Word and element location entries
········

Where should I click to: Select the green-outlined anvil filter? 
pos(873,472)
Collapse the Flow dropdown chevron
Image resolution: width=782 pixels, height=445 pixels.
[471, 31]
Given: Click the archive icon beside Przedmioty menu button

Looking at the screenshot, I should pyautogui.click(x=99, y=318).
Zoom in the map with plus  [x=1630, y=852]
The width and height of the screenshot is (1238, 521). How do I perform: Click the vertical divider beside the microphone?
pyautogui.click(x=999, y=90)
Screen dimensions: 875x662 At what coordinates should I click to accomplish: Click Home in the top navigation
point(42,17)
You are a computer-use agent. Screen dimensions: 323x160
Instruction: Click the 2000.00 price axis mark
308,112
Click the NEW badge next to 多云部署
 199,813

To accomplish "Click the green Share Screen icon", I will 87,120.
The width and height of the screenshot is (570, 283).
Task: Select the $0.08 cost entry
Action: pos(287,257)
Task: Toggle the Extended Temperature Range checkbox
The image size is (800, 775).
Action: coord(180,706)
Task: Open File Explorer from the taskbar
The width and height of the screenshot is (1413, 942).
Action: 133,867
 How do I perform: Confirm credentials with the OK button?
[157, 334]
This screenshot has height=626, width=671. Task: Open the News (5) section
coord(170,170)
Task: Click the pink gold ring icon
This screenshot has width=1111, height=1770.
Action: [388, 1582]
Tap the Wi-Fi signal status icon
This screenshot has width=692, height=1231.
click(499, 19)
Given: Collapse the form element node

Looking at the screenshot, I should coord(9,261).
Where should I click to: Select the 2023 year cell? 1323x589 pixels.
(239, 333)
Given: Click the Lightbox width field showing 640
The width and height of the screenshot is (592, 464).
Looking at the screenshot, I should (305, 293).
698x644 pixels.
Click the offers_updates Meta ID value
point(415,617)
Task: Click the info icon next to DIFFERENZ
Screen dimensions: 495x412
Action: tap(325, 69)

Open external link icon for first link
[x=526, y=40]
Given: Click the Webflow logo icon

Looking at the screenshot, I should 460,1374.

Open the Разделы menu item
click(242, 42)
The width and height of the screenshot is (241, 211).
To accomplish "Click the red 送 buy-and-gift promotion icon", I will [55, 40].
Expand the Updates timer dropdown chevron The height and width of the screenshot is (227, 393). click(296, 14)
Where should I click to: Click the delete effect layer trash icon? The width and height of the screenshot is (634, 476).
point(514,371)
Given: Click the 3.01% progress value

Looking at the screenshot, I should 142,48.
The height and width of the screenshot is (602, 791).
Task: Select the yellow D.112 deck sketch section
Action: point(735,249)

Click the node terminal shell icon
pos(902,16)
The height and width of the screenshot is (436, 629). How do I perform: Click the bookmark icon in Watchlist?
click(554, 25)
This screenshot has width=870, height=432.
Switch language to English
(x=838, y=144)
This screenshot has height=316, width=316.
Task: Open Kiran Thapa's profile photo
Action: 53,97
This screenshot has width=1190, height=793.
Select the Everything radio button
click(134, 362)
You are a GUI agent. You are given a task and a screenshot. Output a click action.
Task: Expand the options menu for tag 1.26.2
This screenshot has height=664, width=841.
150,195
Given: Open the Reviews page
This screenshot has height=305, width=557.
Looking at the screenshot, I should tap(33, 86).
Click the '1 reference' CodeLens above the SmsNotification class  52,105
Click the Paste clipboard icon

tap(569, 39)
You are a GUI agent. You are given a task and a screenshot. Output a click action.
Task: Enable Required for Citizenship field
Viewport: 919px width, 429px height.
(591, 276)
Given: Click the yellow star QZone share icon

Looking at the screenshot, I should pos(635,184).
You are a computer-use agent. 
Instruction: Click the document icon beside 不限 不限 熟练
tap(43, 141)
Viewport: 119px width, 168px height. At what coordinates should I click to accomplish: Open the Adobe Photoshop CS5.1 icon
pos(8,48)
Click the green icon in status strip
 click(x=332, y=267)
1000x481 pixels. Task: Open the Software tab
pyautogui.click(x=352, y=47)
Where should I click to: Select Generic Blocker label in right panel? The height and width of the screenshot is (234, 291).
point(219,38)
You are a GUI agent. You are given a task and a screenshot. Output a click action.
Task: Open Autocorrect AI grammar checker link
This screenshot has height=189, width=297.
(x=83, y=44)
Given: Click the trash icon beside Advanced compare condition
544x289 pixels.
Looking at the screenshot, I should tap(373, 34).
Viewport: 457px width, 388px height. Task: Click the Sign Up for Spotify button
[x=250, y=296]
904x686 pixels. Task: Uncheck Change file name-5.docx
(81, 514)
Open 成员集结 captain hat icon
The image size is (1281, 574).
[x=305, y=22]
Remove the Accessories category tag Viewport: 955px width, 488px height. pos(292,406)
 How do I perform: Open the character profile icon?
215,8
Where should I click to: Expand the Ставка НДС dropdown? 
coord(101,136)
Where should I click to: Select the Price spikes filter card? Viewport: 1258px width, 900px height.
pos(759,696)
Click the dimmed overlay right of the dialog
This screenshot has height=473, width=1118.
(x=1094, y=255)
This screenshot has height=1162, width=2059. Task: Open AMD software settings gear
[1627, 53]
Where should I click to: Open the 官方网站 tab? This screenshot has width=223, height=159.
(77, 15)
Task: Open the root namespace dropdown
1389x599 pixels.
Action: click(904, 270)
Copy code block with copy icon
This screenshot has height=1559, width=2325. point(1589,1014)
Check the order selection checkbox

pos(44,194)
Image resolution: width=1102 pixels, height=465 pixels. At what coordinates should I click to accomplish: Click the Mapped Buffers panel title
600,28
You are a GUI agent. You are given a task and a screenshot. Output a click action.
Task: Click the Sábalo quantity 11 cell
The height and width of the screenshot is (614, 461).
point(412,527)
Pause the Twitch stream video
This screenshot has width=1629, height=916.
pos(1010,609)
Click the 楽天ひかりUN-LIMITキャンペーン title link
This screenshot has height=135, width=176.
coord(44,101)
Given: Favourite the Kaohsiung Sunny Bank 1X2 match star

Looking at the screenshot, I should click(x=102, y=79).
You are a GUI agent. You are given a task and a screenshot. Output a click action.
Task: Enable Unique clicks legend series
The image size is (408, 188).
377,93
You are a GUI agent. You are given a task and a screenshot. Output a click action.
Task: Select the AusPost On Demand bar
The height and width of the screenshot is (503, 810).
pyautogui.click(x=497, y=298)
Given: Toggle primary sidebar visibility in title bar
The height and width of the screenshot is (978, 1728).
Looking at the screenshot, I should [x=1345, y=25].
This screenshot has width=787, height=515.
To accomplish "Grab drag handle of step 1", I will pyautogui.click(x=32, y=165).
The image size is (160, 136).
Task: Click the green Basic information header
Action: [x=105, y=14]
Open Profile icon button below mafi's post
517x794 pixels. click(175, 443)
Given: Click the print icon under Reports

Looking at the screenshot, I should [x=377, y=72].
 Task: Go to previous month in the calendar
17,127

········

What to do: Switch every "Where should I click to" in the entries above to "Where do I click to", and leave everything else unchanged.

Output for this task:
Where do I click to: Select the green-outlined anvil filter? 
pos(873,472)
Collapse the Flow dropdown chevron
Image resolution: width=782 pixels, height=445 pixels.
[471, 31]
Given: Click the archive icon beside Przedmioty menu button

Looking at the screenshot, I should pyautogui.click(x=99, y=318).
Zoom in the map with plus  [x=1630, y=852]
The width and height of the screenshot is (1238, 521). How do I perform: Click the vertical divider beside the microphone?
pyautogui.click(x=999, y=90)
Screen dimensions: 875x662 At what coordinates should I click to accomplish: Click Home in the top navigation
point(42,17)
You are a computer-use agent. Screen dimensions: 323x160
Instruction: Click the 2000.00 price axis mark
308,112
Click the NEW badge next to 多云部署
 199,813

To accomplish "Click the green Share Screen icon", I will 87,120.
The width and height of the screenshot is (570, 283).
Task: Select the $0.08 cost entry
Action: pos(287,257)
Task: Toggle the Extended Temperature Range checkbox
The image size is (800, 775).
Action: coord(180,706)
Task: Open File Explorer from the taskbar
The width and height of the screenshot is (1413, 942).
Action: 133,867
 How do I perform: Confirm credentials with the OK button?
[157, 334]
This screenshot has height=626, width=671. Task: Open the News (5) section
coord(170,170)
Task: Click the pink gold ring icon
This screenshot has width=1111, height=1770.
Action: [388, 1582]
Tap the Wi-Fi signal status icon
This screenshot has width=692, height=1231.
click(499, 19)
Given: Collapse the form element node

Looking at the screenshot, I should coord(9,261).
Where do I click to: Select the 2023 year cell? 1323x589 pixels.
(239, 333)
Given: Click the Lightbox width field showing 640
The width and height of the screenshot is (592, 464).
Looking at the screenshot, I should (305, 293).
698x644 pixels.
Click the offers_updates Meta ID value
point(415,617)
Task: Click the info icon next to DIFFERENZ
Screen dimensions: 495x412
Action: tap(325, 69)

Open external link icon for first link
[x=526, y=40]
Given: Click the Webflow logo icon

Looking at the screenshot, I should 460,1374.

Open the Разделы menu item
click(242, 42)
The width and height of the screenshot is (241, 211).
To accomplish "Click the red 送 buy-and-gift promotion icon", I will [55, 40].
Expand the Updates timer dropdown chevron The height and width of the screenshot is (227, 393). click(296, 14)
Where do I click to: Click the delete effect layer trash icon? The width and height of the screenshot is (634, 476).
point(514,371)
Given: Click the 3.01% progress value

Looking at the screenshot, I should 142,48.
The height and width of the screenshot is (602, 791).
Task: Select the yellow D.112 deck sketch section
Action: point(735,249)

Click the node terminal shell icon
pos(902,16)
The height and width of the screenshot is (436, 629). How do I perform: Click the bookmark icon in Watchlist?
click(554, 25)
This screenshot has width=870, height=432.
Switch language to English
(x=838, y=144)
This screenshot has height=316, width=316.
Task: Open Kiran Thapa's profile photo
Action: 53,97
This screenshot has width=1190, height=793.
Select the Everything radio button
click(134, 362)
You are a GUI agent. You are given a task and a screenshot. Output a click action.
Task: Expand the options menu for tag 1.26.2
This screenshot has height=664, width=841.
150,195
Given: Open the Reviews page
This screenshot has height=305, width=557.
Looking at the screenshot, I should tap(33, 86).
Click the '1 reference' CodeLens above the SmsNotification class  52,105
Click the Paste clipboard icon

tap(569, 39)
You are a GUI agent. You are given a task and a screenshot. Output a click action.
Task: Enable Required for Citizenship field
Viewport: 919px width, 429px height.
(591, 276)
Given: Click the yellow star QZone share icon

Looking at the screenshot, I should pos(635,184).
You are a computer-use agent. 
Instruction: Click the document icon beside 不限 不限 熟练
tap(43, 141)
Viewport: 119px width, 168px height. At what coordinates should I click to accomplish: Open the Adobe Photoshop CS5.1 icon
pos(8,48)
Click the green icon in status strip
 click(x=332, y=267)
1000x481 pixels. Task: Open the Software tab
pyautogui.click(x=352, y=47)
Where do I click to: Select Generic Blocker label in right panel? The height and width of the screenshot is (234, 291).
point(219,38)
You are a GUI agent. You are given a task and a screenshot. Output a click action.
Task: Open Autocorrect AI grammar checker link
This screenshot has height=189, width=297.
(x=83, y=44)
Given: Click the trash icon beside Advanced compare condition
544x289 pixels.
Looking at the screenshot, I should tap(373, 34).
Viewport: 457px width, 388px height. Task: Click the Sign Up for Spotify button
[x=250, y=296]
904x686 pixels. Task: Uncheck Change file name-5.docx
(81, 514)
Open 成员集结 captain hat icon
The image size is (1281, 574).
[x=305, y=22]
Remove the Accessories category tag Viewport: 955px width, 488px height. pos(292,406)
 How do I perform: Open the character profile icon?
215,8
Where do I click to: Expand the Ставка НДС dropdown? 
coord(101,136)
Where do I click to: Select the Price spikes filter card? Viewport: 1258px width, 900px height.
pos(759,696)
Click the dimmed overlay right of the dialog
This screenshot has height=473, width=1118.
(x=1094, y=255)
This screenshot has height=1162, width=2059. Task: Open AMD software settings gear
[1627, 53]
Where do I click to: Open the 官方网站 tab? This screenshot has width=223, height=159.
(77, 15)
Task: Open the root namespace dropdown
1389x599 pixels.
Action: click(904, 270)
Copy code block with copy icon
This screenshot has height=1559, width=2325. point(1589,1014)
Check the order selection checkbox

pos(44,194)
Image resolution: width=1102 pixels, height=465 pixels. At what coordinates should I click to accomplish: Click the Mapped Buffers panel title
600,28
You are a GUI agent. You are given a task and a screenshot. Output a click action.
Task: Click the Sábalo quantity 11 cell
The height and width of the screenshot is (614, 461).
point(412,527)
Pause the Twitch stream video
This screenshot has width=1629, height=916.
pos(1010,609)
Click the 楽天ひかりUN-LIMITキャンペーン title link
This screenshot has height=135, width=176.
coord(44,101)
Given: Favourite the Kaohsiung Sunny Bank 1X2 match star

Looking at the screenshot, I should click(x=102, y=79).
You are a GUI agent. You are given a task and a screenshot. Output a click action.
Task: Enable Unique clicks legend series
The image size is (408, 188).
377,93
You are a GUI agent. You are given a task and a screenshot. Output a click action.
Task: Select the AusPost On Demand bar
The height and width of the screenshot is (503, 810).
pyautogui.click(x=497, y=298)
Given: Toggle primary sidebar visibility in title bar
The height and width of the screenshot is (978, 1728).
Looking at the screenshot, I should [x=1345, y=25].
This screenshot has width=787, height=515.
To accomplish "Grab drag handle of step 1", I will pyautogui.click(x=32, y=165).
The image size is (160, 136).
Task: Click the green Basic information header
Action: [x=105, y=14]
Open Profile icon button below mafi's post
517x794 pixels. click(175, 443)
Given: Click the print icon under Reports

Looking at the screenshot, I should [x=377, y=72].
 Task: Go to previous month in the calendar
17,127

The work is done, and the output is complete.